Kyle Trask Saves Florida's Season with Improbable Comeback Win over Kentucky
September 15, 2019
When Feleipe Franks was carted off the field with what we later learned was a likely season-ending dislocated ankle, it instantly felt like AP No. 9 Florida's quest for the 2019 College Football Playoff left with him.
The Gators were down 21-10 on the road late in the third quarter and had just turned the ball over on downs to a Kentucky team that dominated in the trenches for most of the night. Perhaps Franks could have dipped into his bag of tricks for some sort of miraculous comeback from that scenario, but throwing an inexperienced backup quarterback into that fire should have been a disaster waiting to happen.
Kyle Trask was up for the job, though, and he just may save this season for the Gators after he led them to a 29-21 comeback win Saturday.
"It was obviously a really hard time for the team because he's a great leader for us," Trask told ESPN's Molly McGrath after the victory. "But at the end of the day, we're still here to win the game."
The redshirt junior—who was, by far, the lowest-rated player in Florida's 2016 recruiting class and who previously had not attempted a pass in a game decided by fewer than three touchdowns—looked unfathomably comfortable from the outset.
Trask's first four snaps were all successful passing plays, as the Gators marched 54 yards in less than two minutes. Though he wasn't credited for anything on Lamical Perine's rushing touchdown, which got the Gators back to within one score, he made it possible with impressive awareness on what looked like a broken play:
On Florida's subsequent possession, Kentucky got a phenomenal bounce on a punt to pin Trask inside the Gators' 5-yard line. Unfazed yet again, he led the offense to three first downs, flipping the field and putting the pressure back on the Wildcats.
After a Sawyer Smith arm-punt and a pair of 15-yard penalties against Kentucky's defense, Trask connected with Kyle Pitts on a 30-yard strike to get inside the UK 10. On a designed keeper from the Kentucky 4, Trask finished the comeback with what proved to be the game-winning rushing touchdown.
Florida tacked on a 76-yard rushing touchdown in the process of outscoring Kentucky 19-0 in the fourth quarter.
Trask finished 9-of-13 for 126 yards along with that four-yard, six-point run. No sacks, no interceptions, no fumbles and no nerves displayed.
Solid work from a quarterback who probably wasn't expecting to take a single snap.
"Next man up" has been an unfortunately common refrain among SEC East quarterbacks coaches this season. South Carolina lost senior quarterback Jake Bentley to a fractured foot in Week 1. Kentucky's Terry Wilson suffered a torn patellar tendon late in last Saturday's win over Eastern Michigan. And now Florida needs to adjust to life without Franks for the first time since 2016.
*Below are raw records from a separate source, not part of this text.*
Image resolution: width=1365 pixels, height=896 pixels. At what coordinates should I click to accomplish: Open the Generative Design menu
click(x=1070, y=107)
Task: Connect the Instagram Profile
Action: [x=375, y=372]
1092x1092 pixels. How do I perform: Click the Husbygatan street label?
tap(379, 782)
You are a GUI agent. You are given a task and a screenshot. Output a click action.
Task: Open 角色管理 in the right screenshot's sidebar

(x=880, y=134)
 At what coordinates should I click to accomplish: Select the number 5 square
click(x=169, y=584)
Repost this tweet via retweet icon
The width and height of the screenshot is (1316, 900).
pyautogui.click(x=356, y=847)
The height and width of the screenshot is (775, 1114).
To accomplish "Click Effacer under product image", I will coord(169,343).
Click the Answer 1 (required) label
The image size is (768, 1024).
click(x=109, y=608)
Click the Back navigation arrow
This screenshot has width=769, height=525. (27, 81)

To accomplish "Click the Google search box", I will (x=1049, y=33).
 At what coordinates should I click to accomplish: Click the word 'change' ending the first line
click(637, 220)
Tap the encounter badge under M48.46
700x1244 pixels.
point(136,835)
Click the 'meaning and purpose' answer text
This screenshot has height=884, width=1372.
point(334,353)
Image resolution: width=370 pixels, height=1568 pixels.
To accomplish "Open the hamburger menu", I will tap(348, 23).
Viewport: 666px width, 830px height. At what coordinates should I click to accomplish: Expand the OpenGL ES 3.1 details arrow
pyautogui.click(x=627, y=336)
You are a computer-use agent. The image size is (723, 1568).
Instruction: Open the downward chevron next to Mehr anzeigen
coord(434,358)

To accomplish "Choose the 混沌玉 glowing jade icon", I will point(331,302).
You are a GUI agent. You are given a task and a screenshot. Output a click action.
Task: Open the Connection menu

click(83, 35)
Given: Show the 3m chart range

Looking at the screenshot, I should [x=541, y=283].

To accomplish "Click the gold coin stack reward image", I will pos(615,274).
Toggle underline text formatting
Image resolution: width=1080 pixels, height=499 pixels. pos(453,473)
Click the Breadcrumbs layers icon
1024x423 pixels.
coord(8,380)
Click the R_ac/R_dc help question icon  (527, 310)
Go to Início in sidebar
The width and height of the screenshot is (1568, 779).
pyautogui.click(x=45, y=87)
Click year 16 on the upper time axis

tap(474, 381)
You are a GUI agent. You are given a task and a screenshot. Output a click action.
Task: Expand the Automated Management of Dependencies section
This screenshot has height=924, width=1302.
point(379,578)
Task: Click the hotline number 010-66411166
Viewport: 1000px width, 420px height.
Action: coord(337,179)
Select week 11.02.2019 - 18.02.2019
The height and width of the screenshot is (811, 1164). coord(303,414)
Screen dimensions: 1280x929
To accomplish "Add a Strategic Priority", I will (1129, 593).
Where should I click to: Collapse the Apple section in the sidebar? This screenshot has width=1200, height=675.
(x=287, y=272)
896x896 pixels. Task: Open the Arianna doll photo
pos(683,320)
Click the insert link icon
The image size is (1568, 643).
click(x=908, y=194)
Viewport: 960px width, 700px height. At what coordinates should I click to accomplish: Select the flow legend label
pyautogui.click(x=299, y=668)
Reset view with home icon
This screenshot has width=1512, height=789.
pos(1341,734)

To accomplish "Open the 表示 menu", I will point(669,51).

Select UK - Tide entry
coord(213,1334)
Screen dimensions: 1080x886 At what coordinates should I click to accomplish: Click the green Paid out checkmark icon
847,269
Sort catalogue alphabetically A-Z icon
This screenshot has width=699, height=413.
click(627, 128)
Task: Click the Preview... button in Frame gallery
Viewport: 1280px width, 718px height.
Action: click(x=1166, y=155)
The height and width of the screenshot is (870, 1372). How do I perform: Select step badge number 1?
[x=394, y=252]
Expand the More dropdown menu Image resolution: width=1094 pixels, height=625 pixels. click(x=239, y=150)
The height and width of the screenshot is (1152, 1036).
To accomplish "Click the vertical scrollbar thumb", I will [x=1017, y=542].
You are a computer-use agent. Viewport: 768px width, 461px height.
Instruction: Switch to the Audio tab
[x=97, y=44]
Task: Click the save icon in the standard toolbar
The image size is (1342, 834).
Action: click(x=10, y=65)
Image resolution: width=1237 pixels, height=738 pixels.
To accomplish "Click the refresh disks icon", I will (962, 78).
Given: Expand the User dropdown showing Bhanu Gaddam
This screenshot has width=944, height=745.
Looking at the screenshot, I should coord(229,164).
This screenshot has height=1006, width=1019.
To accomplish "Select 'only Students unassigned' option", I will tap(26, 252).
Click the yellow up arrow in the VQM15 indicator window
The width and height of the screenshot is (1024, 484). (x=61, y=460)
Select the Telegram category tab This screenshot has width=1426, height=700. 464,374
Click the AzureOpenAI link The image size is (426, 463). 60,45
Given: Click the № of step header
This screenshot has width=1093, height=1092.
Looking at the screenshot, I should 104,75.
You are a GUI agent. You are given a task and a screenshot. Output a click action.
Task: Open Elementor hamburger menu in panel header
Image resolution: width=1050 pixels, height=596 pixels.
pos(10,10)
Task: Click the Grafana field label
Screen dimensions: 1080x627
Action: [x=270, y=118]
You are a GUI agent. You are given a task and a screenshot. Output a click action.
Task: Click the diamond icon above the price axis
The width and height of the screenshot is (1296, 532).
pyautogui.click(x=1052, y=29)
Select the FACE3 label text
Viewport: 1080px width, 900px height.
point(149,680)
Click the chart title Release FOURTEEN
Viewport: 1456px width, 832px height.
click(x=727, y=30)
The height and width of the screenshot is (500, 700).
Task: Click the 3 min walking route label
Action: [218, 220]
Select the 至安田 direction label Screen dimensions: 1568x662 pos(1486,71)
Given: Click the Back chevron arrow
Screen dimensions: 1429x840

"We feel we have three starting quarterbacks in our room," Florida head coach Dan Mullen told McGrath. "Now everybody got to see what type of quarterback we knew [Trask] was the whole time."
Trask had a relief performance for the ages in Lexington, but will he even be the starter next week against Tennessee?
As Mullen insinuated, there's a third man in the mix who didn't see the field against Kentucky—but who most assumed would become the starter if Franks ever relinquished the title. Emory Jones was a Top 100 recruit last year and one of the prized commitments of Florida's 2018 class.

Jones is a dual-threat guy, though, so it's not much of a surprise that the Gators opted to plug and play the backup who more closely matches Franks' skill set. Even though the plays Florida was calling before Franks' injury weren't working well, it would've been an abrupt, likely unsuccessful in-game pivot to the Jones-heavy packages.
But give Mullen and Co. a full week to plan how to use Jones, and it's a safe bet he'll be heavily involved in the offense.
The big question then becomes: Will the law firm of Trask and Jones be enough to keep Florida in the hunt for the playoff, given the lack of a star running back and an offensive line that was the team's biggest weakness long before the season began?
With all due respect to Tennessee, next week's home game against the Volunteers and the subsequent one against Towson will serve as a pair of warm-up affairs for the real challenges. Florida hosts No. 8 Auburn and travels to No. 4 LSU on the first two Saturdays of October, followed by the World's Largest Outdoor Cocktail Party against No. 3 Georgia on Nov. 2.
Even with Franks, the Gators would have had a hard time winning at least two of those three games. Without their leader, even a 1-2 projection feels optimistic.
Then again, who thought at the beginning of the fourth quarter that Florida had any chance of coming back to beat Kentucky?
Every season, there seems to be one college football team that has a horseshoe up its you-know-what on a nearly weekly basis for three months, snatching enough victories from the jaws of defeat to at least play in a New Year's Six bowl, if not the playoff. Between the way the Gators won this game and the ugly opener against Miami, they just might be this year's unlikely contenders.